Tokyo has many faces. On the one hand, it is very technologically advanced, and on another, it is incredibly traditional.
When I came to Tokyo for the first time, I was taken by surprise with its architectural contrast. In the suburbs, or even a bit away from forever busy downtown, Tokyo looks like a scene from an old black and white movie. It seems like a different city.
If you are staying for more than a week, I encourage you to go for a stroll in one of the neighborhoods like that.
Are you coming to Tokyo for the first time? Prepare yourself with this post!
The suburbs represent a densely packed mini-cities with single-family houses that most of the time also features some mini green garden.
Tokyo is not a concrete jungle.
Despite buildings everywhere, Tokyo has lots of greenery. There are many parks, gardens and other green spots one can enjoy on a hot day.

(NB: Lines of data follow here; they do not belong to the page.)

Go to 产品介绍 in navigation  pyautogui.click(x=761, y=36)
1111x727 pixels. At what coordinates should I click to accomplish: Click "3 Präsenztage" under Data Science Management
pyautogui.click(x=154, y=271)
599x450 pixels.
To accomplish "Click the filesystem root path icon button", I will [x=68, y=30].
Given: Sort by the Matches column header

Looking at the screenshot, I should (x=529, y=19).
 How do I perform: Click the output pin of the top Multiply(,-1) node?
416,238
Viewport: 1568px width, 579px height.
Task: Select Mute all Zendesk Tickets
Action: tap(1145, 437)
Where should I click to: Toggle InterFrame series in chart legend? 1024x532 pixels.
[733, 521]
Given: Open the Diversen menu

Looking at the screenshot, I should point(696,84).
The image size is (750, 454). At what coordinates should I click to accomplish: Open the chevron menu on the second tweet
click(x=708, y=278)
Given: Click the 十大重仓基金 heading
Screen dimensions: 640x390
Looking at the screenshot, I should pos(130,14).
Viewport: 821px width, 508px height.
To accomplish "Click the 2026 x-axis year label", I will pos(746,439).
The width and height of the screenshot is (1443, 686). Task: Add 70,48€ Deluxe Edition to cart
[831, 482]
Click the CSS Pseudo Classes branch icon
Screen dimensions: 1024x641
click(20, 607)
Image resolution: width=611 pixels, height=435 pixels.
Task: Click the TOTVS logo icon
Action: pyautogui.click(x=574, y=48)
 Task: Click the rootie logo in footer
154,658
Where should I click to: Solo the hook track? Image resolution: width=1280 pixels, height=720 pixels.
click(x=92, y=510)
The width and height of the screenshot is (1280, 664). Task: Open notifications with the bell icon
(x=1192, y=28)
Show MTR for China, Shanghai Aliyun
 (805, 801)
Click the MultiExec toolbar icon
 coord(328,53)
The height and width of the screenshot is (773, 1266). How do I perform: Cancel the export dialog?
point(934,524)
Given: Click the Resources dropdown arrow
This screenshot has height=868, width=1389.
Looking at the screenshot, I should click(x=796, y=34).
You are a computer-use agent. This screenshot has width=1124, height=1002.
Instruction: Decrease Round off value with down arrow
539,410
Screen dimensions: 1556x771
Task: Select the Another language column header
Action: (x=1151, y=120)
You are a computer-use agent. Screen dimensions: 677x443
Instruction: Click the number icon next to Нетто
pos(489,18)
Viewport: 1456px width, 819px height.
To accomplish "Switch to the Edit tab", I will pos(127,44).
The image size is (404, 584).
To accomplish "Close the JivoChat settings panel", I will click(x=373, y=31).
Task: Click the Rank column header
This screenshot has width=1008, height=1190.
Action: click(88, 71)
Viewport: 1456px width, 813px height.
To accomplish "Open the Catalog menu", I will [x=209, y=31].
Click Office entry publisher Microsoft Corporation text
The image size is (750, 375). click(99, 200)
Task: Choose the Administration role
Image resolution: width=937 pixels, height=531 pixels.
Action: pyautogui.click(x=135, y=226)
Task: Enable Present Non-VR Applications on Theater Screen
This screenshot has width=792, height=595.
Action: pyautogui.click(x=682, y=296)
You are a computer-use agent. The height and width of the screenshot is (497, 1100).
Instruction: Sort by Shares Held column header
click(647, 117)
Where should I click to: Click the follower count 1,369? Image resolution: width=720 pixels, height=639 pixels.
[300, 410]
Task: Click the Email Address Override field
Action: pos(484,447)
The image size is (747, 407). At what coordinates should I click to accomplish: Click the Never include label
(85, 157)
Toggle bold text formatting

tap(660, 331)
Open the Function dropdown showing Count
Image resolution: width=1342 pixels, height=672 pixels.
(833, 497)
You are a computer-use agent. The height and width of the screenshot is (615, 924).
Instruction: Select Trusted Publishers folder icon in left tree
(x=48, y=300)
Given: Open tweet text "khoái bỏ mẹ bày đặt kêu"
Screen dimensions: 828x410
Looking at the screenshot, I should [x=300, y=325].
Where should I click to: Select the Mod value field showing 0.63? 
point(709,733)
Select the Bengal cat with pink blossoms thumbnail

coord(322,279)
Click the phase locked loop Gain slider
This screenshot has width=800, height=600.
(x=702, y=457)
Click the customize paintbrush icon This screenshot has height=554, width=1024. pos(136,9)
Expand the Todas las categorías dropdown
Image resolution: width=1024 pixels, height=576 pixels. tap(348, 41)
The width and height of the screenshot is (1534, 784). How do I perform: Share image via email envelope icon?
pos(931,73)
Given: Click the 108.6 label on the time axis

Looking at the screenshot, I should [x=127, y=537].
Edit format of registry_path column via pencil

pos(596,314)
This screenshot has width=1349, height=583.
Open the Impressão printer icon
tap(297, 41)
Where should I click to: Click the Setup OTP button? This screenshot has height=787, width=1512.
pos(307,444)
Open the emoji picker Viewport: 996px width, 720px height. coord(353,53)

In fact, the place where I have seen the most of the wildlife in the city was Tokyo.
During summer I was lucky to spot a snake three times. They were all different snakes and in various spots.
Below pictures were taken around Shimura- Sanchome metro station which is about 20 min subway ride North from the downtown area. I have also included some interior images.
Have you ever been during the sakura season? Read this post on how to do it properly!
Japanese suburbian architectural style is fascinating.
I have decided to omit any western culture inspired globalized design and architecture and focus on the pure traditional scene. Of course, not all people in Japan live like this, but some do, and I find it fascinating.
In general, modern Japanese architectural style is exceptionally optimized and somewhat blunt. I can’t call it beautiful. However, it is not ugly either. If you look at it in a mass of buildings, then it becomes interesting. I guess you should come and see for yourself.
The last images represent the simplicity and forever evolving minimalism that Japanese strive for. Since square footage is a luxury in most cases, Japanese tatami, a foldable bed, is the best solution for space optimization.
Tatami consists of two mattresses (as you can see on the picture on the right). The bottom one works as a firm base, and the top one is the cushion one. I slept on them when we visited Kyoto and stayed in Tokyo for the very first time for three months. Best sleep of my life!
I can see the appeal of a king size bed that once can roll away into a closed when the guests arrive.